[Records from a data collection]
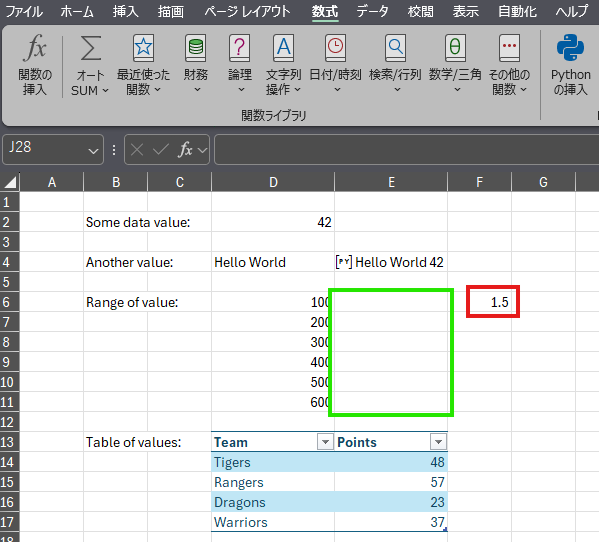Open the 文字列操作 text functions library

coord(283,64)
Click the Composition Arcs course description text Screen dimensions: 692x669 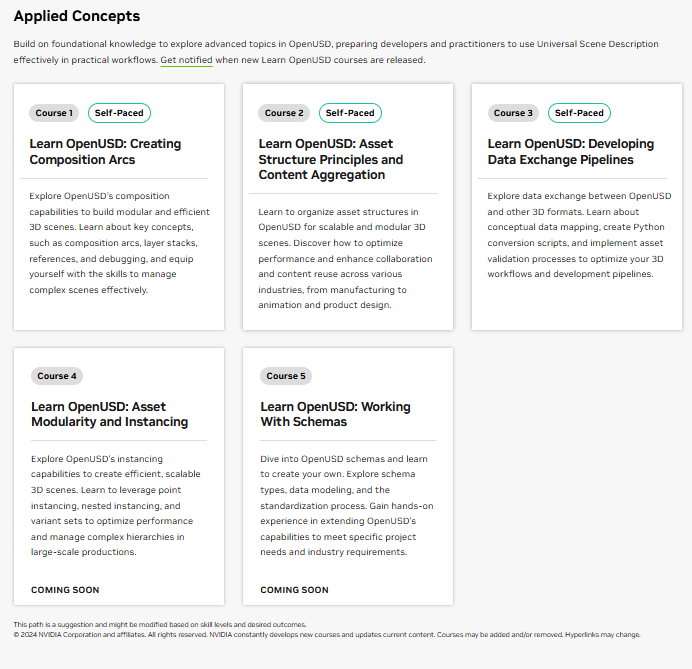(119, 243)
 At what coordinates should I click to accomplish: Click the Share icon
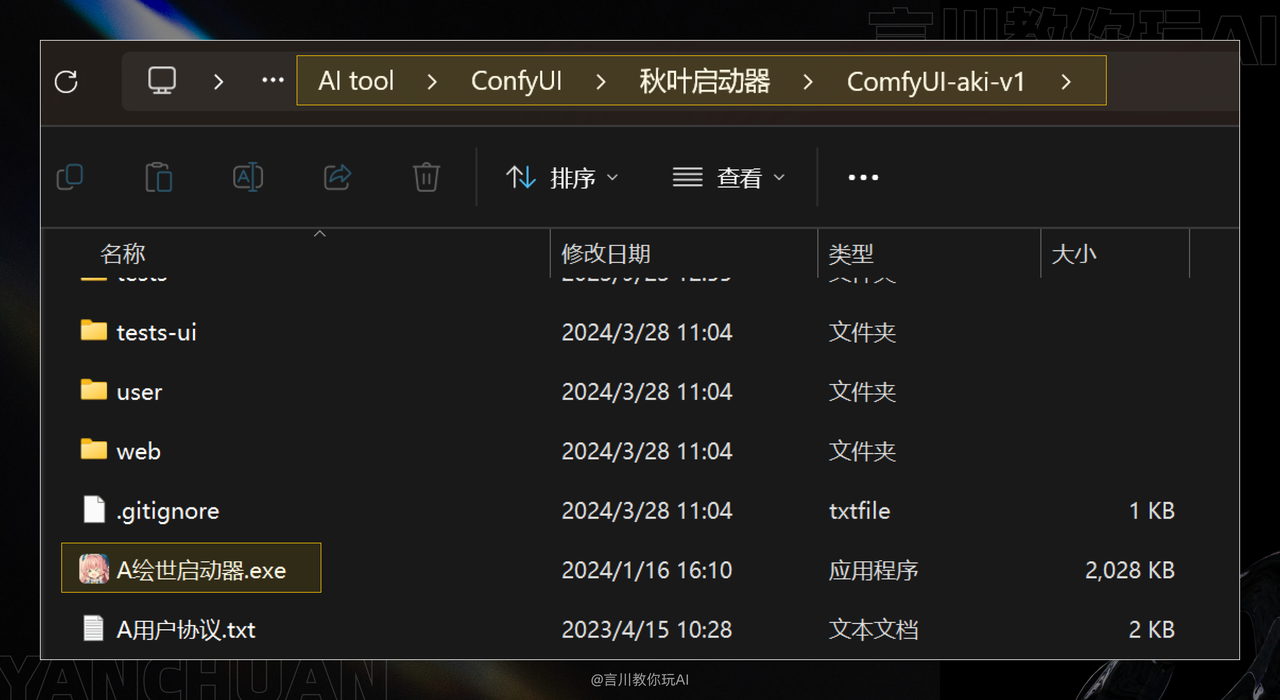click(x=337, y=177)
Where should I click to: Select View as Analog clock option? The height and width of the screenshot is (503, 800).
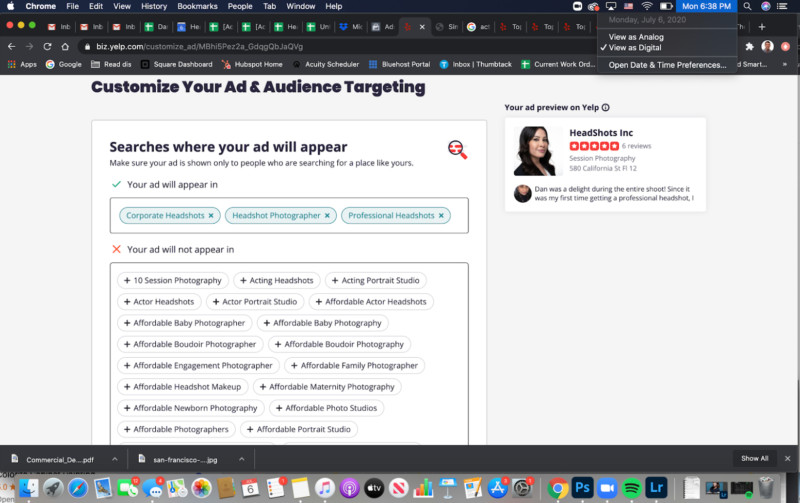pos(636,37)
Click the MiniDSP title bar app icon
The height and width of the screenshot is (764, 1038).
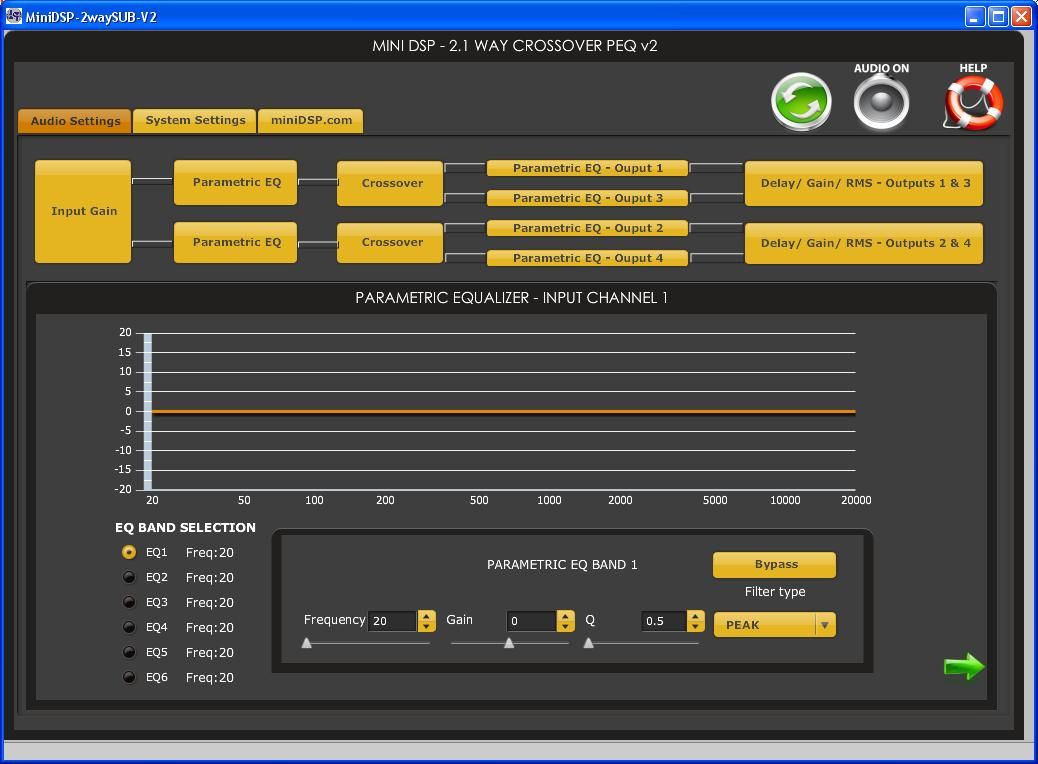click(14, 16)
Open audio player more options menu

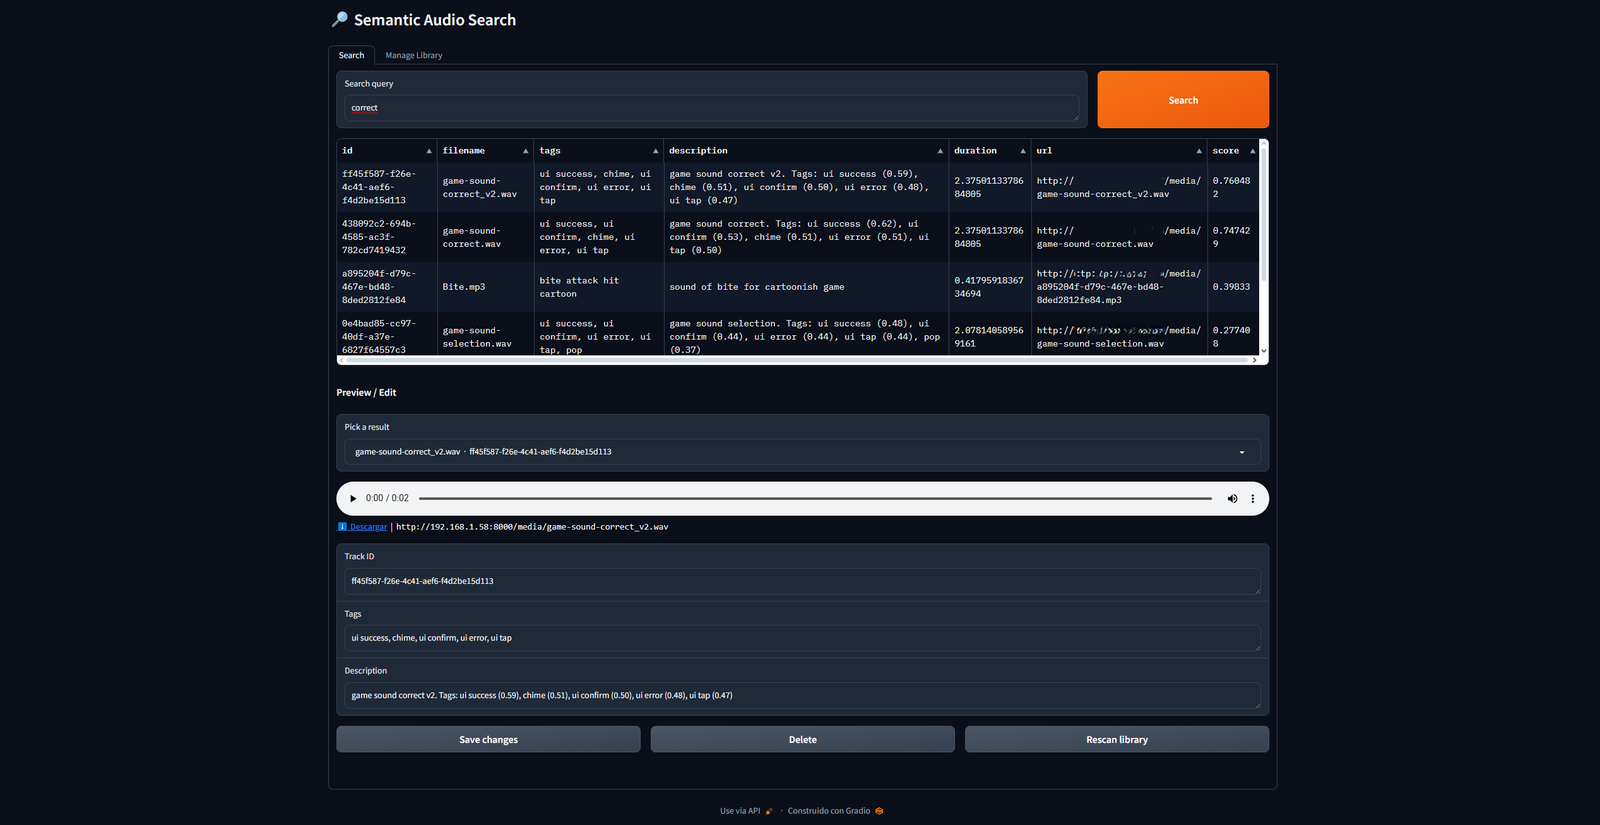(x=1252, y=498)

> **WHAT IS NEEDED**:
Retype exactly the lines from the one containing "At what coordinates" through the last line of the records above, both included, and leave out any pictures.

> **EXPECTED OUTPUT**:
 At what coordinates should I click to accomplish: Click the Share icon
click(x=337, y=177)
Where should I click to: Select View as Analog clock option? The height and width of the screenshot is (503, 800).
pos(636,37)
Click the MiniDSP title bar app icon
The height and width of the screenshot is (764, 1038).
click(14, 16)
Open audio player more options menu

(x=1252, y=498)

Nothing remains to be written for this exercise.